Your goal
Look through the material that follows and show every line with the string "article".

Source material
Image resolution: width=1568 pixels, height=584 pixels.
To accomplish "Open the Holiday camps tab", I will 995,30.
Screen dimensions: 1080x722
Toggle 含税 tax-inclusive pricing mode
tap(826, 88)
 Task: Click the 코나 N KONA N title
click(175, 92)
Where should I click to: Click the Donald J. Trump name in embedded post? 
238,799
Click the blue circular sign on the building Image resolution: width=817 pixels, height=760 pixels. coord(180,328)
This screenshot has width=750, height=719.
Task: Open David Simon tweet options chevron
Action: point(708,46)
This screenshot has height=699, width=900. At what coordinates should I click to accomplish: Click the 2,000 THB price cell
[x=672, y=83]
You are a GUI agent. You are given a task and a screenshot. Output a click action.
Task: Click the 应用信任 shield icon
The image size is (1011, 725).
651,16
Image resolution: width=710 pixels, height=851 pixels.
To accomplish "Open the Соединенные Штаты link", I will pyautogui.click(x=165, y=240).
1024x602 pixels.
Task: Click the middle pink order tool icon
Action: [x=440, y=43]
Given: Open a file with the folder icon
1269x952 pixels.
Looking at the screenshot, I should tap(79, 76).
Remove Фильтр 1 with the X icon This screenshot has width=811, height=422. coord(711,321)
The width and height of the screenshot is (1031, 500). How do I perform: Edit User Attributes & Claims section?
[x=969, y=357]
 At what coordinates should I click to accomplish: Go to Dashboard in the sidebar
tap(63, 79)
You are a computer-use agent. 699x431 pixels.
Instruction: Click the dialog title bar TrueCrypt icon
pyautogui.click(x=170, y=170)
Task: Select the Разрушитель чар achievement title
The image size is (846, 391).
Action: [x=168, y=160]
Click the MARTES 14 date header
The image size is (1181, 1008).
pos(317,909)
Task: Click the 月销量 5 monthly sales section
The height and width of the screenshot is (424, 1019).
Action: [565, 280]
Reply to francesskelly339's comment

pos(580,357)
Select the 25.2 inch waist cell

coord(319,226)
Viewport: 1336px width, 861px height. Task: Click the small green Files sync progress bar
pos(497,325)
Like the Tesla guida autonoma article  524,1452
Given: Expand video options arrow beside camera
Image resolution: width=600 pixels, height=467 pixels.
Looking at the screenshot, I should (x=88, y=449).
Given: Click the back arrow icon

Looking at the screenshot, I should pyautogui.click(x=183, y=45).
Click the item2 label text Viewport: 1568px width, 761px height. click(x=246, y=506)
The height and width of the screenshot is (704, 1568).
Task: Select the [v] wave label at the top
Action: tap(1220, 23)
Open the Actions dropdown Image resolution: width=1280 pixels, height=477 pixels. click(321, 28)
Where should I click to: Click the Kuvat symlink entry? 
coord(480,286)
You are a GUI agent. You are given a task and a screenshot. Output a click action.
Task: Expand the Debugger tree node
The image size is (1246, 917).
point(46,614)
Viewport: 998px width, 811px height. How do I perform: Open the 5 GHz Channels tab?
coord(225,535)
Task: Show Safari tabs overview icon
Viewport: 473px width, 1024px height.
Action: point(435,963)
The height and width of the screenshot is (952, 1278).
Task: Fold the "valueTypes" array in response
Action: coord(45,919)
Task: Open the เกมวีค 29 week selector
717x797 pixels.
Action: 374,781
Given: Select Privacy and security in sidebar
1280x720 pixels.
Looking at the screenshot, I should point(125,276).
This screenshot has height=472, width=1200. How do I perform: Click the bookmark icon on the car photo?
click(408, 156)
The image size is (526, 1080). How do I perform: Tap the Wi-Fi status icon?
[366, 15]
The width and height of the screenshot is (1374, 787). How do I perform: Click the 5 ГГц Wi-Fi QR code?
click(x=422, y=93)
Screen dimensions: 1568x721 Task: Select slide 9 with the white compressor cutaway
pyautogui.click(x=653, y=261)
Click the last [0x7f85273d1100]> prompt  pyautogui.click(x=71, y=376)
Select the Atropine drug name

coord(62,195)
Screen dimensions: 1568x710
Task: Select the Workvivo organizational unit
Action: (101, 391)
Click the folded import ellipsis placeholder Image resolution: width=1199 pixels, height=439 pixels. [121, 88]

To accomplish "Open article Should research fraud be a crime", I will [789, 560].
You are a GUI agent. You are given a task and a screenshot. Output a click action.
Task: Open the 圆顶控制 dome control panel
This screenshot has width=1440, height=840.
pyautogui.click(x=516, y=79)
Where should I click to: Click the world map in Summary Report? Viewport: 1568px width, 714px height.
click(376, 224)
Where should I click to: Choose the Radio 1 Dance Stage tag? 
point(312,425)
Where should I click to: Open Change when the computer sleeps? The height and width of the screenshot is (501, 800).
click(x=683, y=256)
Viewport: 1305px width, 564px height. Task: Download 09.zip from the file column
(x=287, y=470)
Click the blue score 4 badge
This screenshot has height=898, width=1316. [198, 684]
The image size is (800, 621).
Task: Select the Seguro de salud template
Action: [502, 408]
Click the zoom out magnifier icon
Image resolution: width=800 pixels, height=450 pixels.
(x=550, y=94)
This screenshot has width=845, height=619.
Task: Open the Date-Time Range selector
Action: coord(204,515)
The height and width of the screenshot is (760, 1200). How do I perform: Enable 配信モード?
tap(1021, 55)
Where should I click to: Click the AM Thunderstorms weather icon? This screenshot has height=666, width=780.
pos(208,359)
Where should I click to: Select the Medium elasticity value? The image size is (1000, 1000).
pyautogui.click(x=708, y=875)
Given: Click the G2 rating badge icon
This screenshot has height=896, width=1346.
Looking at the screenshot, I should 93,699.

Answer box
Like the Tesla guida autonoma article  524,1452
To accomplish "Open article Should research fraud be a crime", I will [789, 560].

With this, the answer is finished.